Lawsuits pending in 11 states over adequacy of education funding

Washington is not alone in facing court troubles over school funding. reports today on just how frequently litigation and education funding have become entwined.

Across the country, litigation is pending against 11 states over inadequate or inequitable school funding. That is nothing new: Over the years, all but five states have been the subjects of such lawsuits. The change is that in many of the recent cases, higher state standards lie at the heart of the arguments.

That’s true here, where higher standards and the legislature’s own attempt to define basic education provided the fuel for the McCleary lawsuit and the state Supreme Court finding that Washington was not meeting its constitutional requirements. But, as reformers have argued, it shouldn’t be only about the money. From the Stateline story:

 Eric Hanushek, an education expert at Stanford’s Hoover Institution who has conducted influential research on evaluating teachers, said there is too much focus on the amount of money states spend, and not enough on how they spend it.

Hanushek, who has testified on behalf of states in school funding lawsuits more than a dozen times since 1973,  said there is “considerable evidence that suggests that there’s no clear relationship between what’s spent on schools and student performance.”

“It’s very difficult for the courts to address issues of how money is spent. They can’t enforce it, they don’t have the capacity to make these kinds of policy decisions very well, so the courts generally stick quite narrowly to how much money is spent,” he said.  “That hasn’t been very effective in terms of improving achievement.”

Hanushek said school spending is largely driven by class size and teacher salaries, and he asserts that neither is closely related to student achievement.
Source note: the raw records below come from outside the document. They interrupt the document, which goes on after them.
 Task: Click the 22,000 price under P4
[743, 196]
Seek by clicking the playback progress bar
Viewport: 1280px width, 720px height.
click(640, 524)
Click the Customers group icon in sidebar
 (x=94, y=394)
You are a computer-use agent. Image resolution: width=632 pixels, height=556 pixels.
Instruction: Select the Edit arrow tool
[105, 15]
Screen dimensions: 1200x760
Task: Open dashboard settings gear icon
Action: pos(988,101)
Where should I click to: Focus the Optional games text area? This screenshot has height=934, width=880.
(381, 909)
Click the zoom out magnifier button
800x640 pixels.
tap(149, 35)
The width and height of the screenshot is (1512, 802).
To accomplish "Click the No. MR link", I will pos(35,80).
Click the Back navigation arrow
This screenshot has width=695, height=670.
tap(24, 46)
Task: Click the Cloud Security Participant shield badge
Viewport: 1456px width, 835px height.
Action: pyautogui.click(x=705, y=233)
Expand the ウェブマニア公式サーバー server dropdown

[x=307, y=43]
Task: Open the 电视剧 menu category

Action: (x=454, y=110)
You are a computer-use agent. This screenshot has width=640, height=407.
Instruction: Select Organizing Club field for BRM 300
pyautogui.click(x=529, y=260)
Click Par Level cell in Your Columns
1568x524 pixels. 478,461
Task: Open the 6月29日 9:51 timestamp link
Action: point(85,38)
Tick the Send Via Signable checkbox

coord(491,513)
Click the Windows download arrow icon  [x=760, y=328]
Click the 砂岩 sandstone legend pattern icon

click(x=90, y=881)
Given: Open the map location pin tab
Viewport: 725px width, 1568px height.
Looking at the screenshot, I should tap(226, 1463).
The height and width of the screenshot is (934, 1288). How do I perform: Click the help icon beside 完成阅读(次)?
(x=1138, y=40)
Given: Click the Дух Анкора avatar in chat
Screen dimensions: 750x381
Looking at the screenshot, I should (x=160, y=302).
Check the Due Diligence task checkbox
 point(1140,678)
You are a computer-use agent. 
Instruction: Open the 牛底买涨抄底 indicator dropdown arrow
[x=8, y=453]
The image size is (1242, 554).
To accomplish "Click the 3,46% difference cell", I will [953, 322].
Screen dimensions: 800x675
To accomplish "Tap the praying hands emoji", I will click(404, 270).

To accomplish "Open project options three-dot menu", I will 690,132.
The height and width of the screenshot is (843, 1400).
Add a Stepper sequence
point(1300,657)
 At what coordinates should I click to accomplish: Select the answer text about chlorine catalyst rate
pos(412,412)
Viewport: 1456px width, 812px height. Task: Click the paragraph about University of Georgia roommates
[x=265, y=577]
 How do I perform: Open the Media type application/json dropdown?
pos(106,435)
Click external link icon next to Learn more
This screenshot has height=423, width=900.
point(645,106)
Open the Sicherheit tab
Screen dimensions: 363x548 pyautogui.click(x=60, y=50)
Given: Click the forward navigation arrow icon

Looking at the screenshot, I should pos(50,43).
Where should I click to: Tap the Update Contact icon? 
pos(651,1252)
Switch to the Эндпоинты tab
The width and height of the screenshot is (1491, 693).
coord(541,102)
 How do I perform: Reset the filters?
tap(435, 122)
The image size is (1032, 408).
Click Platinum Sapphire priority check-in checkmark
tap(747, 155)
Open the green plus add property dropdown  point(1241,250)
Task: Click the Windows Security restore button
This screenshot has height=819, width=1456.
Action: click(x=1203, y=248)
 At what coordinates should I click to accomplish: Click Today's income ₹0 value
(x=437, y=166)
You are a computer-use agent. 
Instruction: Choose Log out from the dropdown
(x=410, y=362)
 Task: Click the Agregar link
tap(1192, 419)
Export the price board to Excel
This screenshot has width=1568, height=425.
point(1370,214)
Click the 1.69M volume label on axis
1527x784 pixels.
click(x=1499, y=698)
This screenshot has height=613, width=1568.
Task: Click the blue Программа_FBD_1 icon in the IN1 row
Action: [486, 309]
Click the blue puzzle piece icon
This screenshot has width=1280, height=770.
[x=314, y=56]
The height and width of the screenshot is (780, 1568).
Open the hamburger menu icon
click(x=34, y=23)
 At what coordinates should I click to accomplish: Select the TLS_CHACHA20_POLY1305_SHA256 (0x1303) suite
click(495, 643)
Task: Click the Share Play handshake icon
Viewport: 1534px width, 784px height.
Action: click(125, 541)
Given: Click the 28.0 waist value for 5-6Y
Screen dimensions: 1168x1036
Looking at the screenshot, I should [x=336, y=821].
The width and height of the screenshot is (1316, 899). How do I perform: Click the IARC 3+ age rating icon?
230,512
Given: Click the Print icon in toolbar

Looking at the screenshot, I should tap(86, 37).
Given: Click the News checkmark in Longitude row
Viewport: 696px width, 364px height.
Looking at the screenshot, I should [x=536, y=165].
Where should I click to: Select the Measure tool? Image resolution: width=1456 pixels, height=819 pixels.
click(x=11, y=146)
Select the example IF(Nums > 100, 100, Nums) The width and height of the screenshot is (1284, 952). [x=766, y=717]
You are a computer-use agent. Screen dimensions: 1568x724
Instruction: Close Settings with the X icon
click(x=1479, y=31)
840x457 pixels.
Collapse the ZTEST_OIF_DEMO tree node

Instead, he argues that school districts should focus on improving teacher quality.

As the legislature enters its remaining few weeks, it’s unlikely that lawmakers will find the substantial new money for McCleary. A possible showdown with the Court may occur as early as this summer. Meanwhile, Sen. Michael Baumgartner has dropped his own bill to turn the tables on the Court. It won’t go anywhere. Still, I doubt the justices have any sense of humor regarding such things. We’ll see.